TAAKDETAILS: Geef uit de lezing over Ezra en het wetboek letterlijk het stuk terug vanaf "Dit gebeurde op" tot en met "voor de Heer.".

SELECTIE:
┌──
Uit de
profeet Nehemia,
Ezra, de
priester, haalde het wetboek en toonde het aan de aanwezige mannen en vrouwen, en
aan iedereen die in staat was het te begrijpen.
Dit gebeurde op de eerste dag van de zevende maand. Op het plein voor de Waterpoort las Ezra de
mannen en de vrouwen en iedereen die het kon begrijpen hardop uit het boek
voor, vanaf het moment dat het licht werd tot de middag. Allen luisterden aandachtig naar het boek van
de wet.
Ezra, de
schrijver, stond op een houten verhoging die voor deze gelegenheid was
vervaardigd. Ezra stond hoger dan het
volk, zodat iedereen kon zien hoe hij het boek opende, en op dat moment ging
heel het volk staan. Ezra prees de Heer,
de grote God, en heel het volk antwoordde: ‘Amen, amen’ en ze hieven hun handen
op, knielden neer en bogen diep voor de Heer.
└──
GETOONDE GEGEVENS:
┌──
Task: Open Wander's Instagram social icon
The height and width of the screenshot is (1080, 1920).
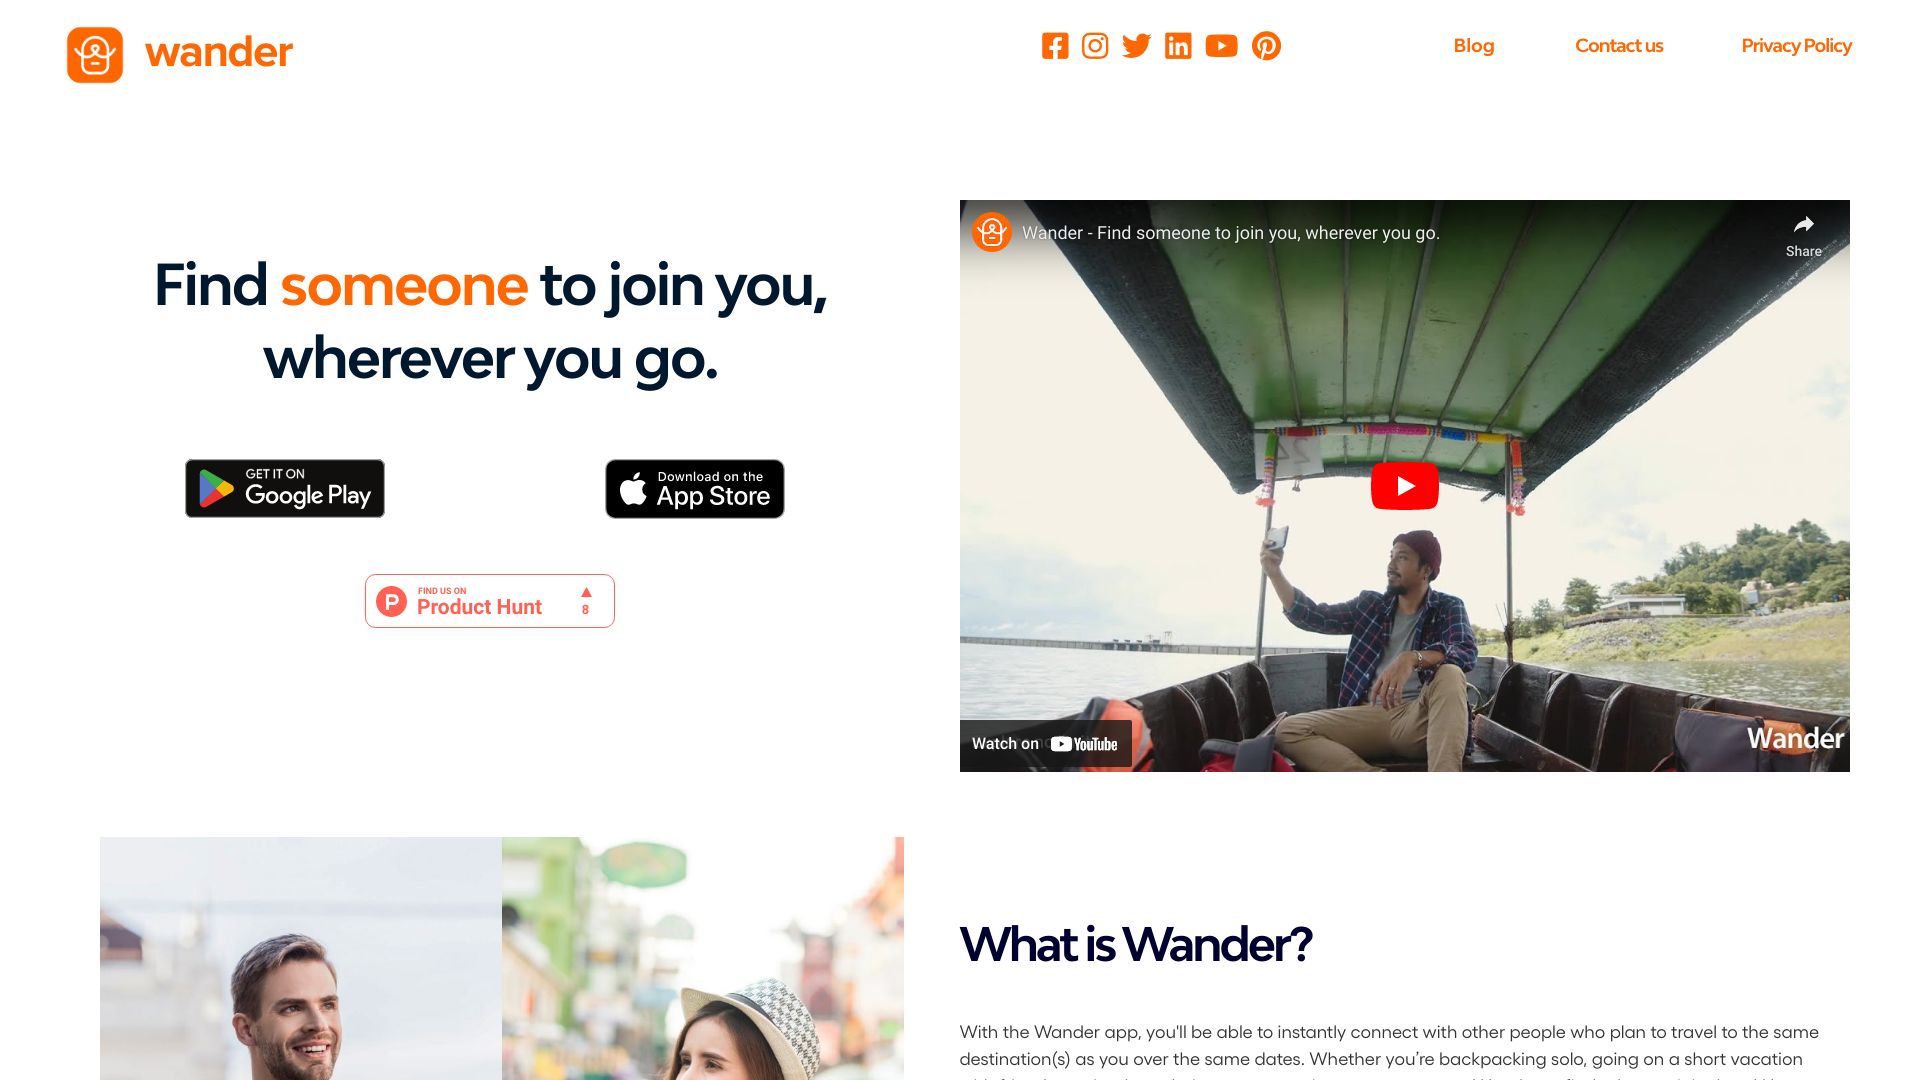Action: point(1096,46)
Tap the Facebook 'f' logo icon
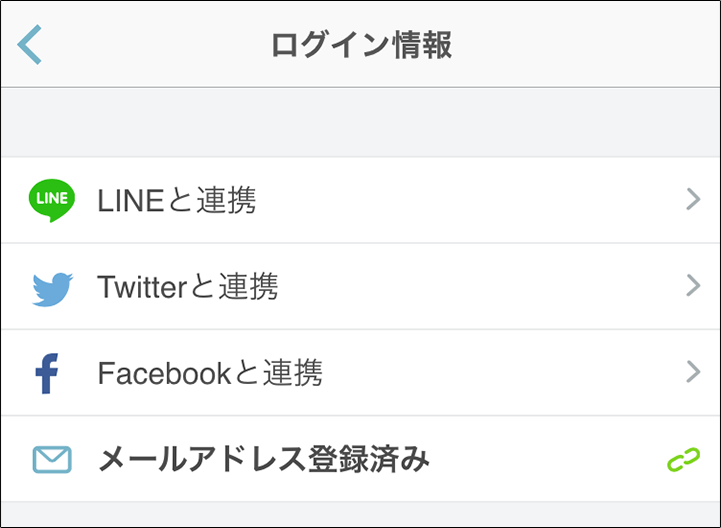Image resolution: width=721 pixels, height=528 pixels. 47,374
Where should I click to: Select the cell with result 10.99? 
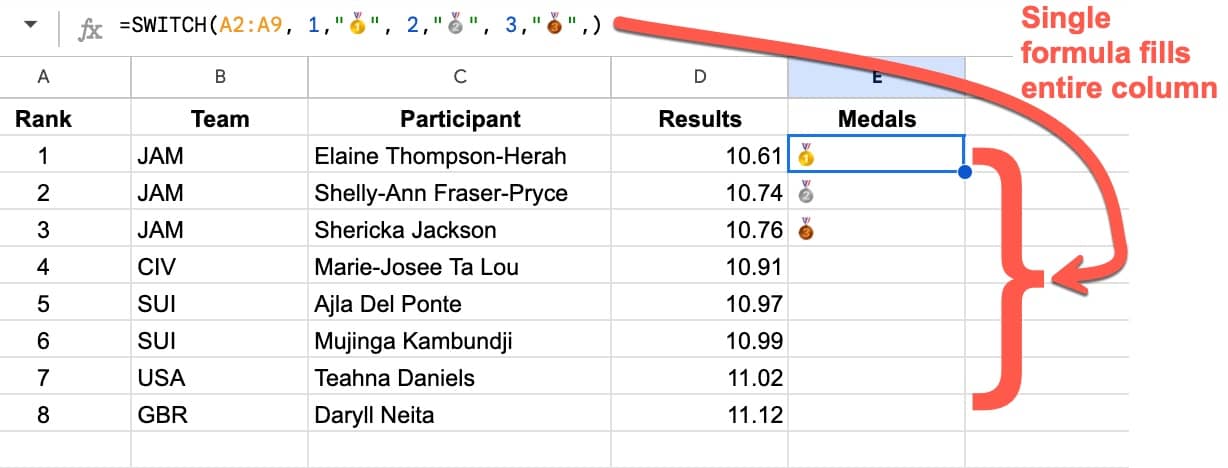click(x=700, y=341)
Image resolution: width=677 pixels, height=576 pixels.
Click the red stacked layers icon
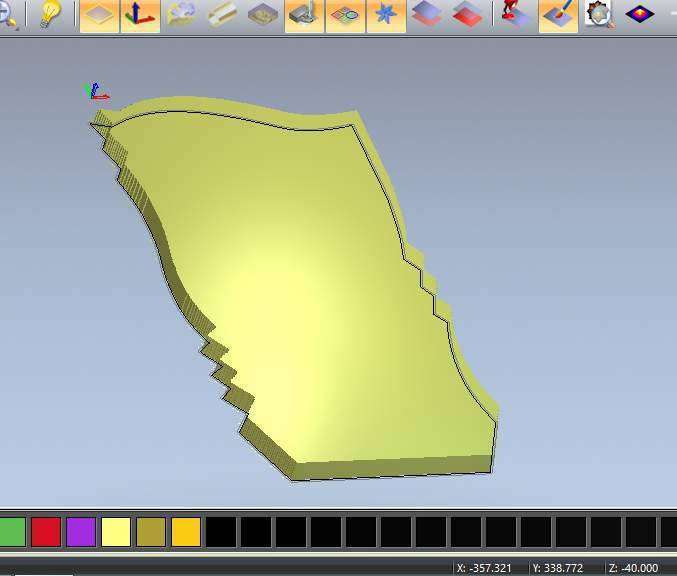(467, 15)
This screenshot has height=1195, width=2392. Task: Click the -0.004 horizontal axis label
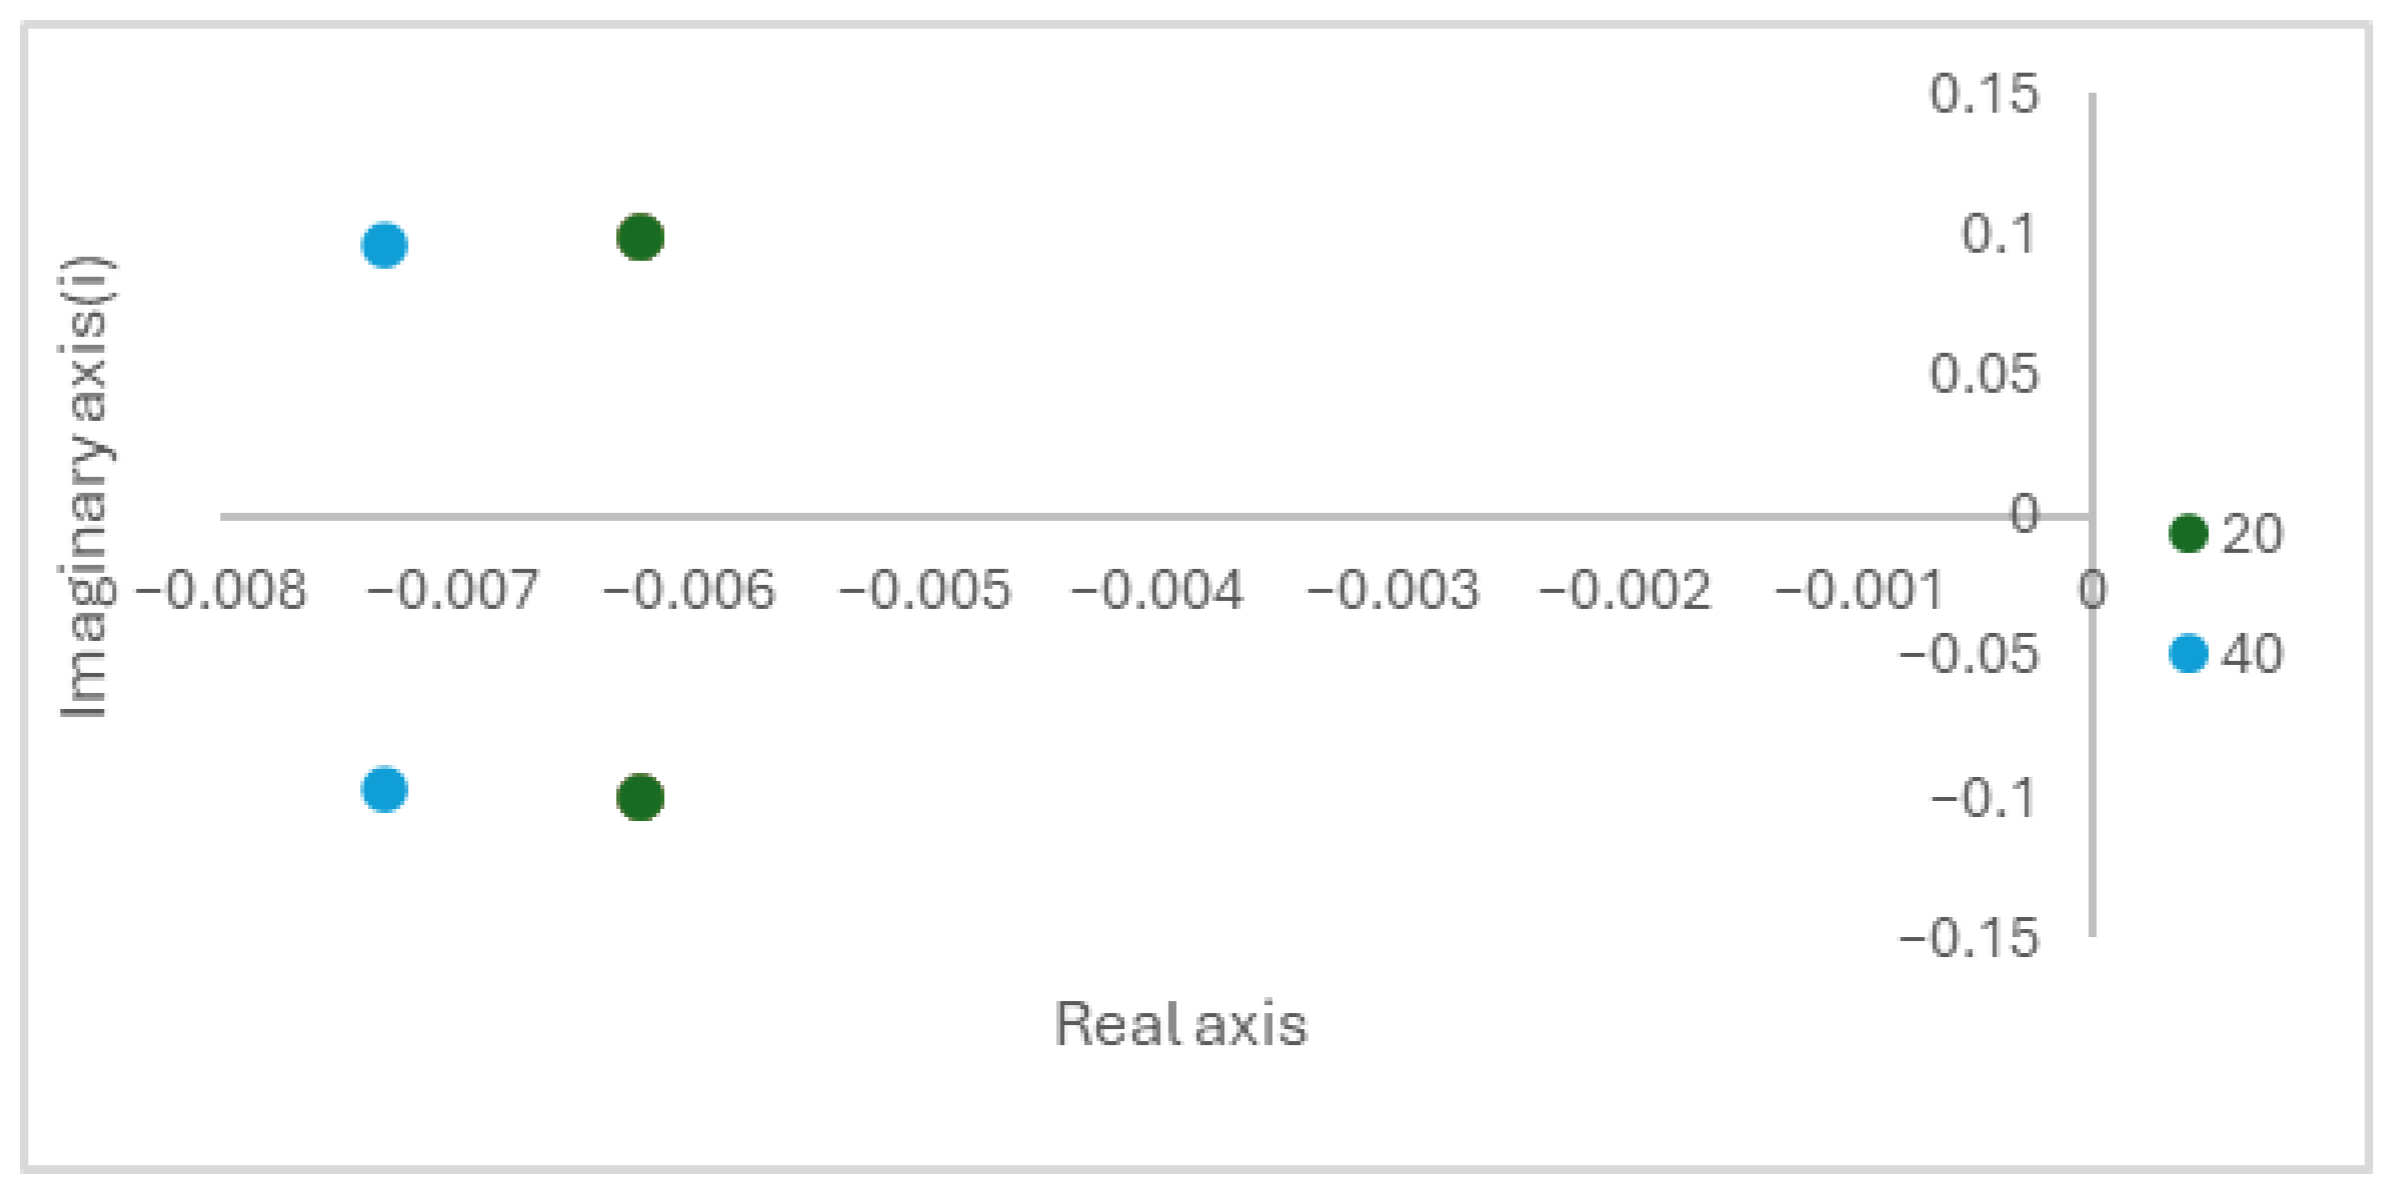pos(1157,590)
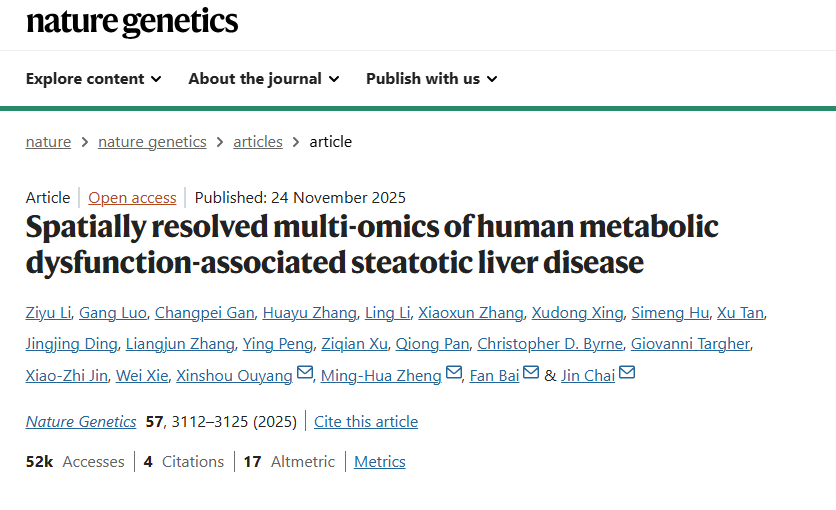Screen dimensions: 836x510
Task: Expand the Publish with us menu
Action: 431,78
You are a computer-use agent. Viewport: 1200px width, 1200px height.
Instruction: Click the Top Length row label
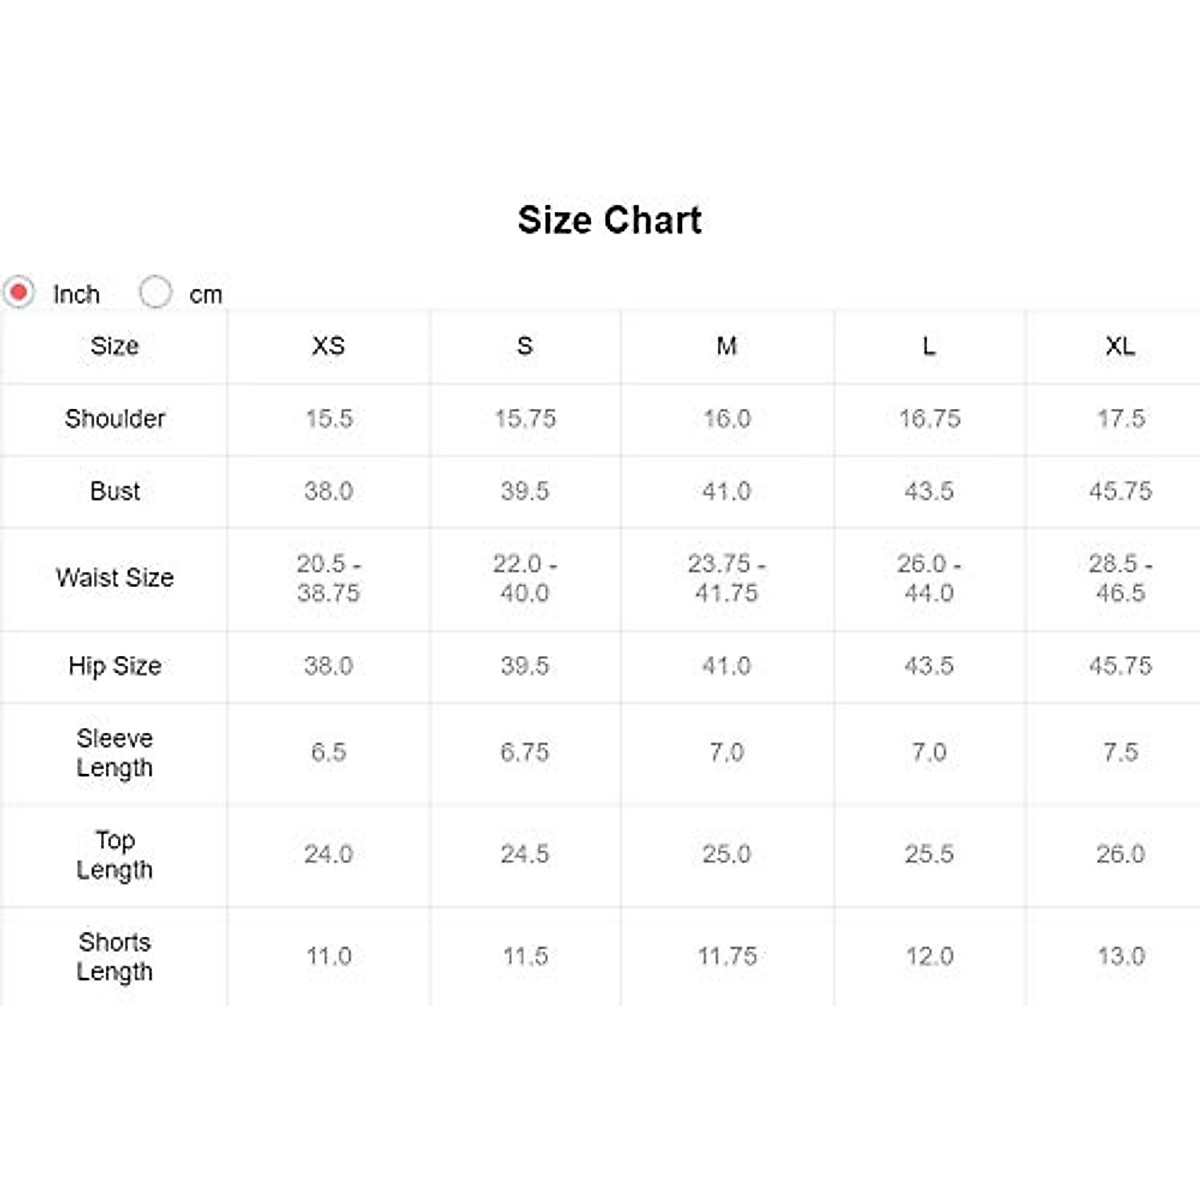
└──
HET RESULTAAT:
Dit gebeurde op de eerste dag van de zevende maand. Op het plein voor de Waterpoort las Ezra de
mannen en de vrouwen en iedereen die het kon begrijpen hardop uit het boek
voor, vanaf het moment dat het licht werd tot de middag. Allen luisterden aandachtig naar het boek van
de wet.
Ezra, de
schrijver, stond op een houten verhoging die voor deze gelegenheid was
vervaardigd. Ezra stond hoger dan het
volk, zodat iedereen kon zien hoe hij het boek opende, en op dat moment ging
heel het volk staan. Ezra prees de Heer,
de grote God, en heel het volk antwoordde: ‘Amen, amen’ en ze hieven hun handen
op, knielden neer en bogen diep voor de Heer.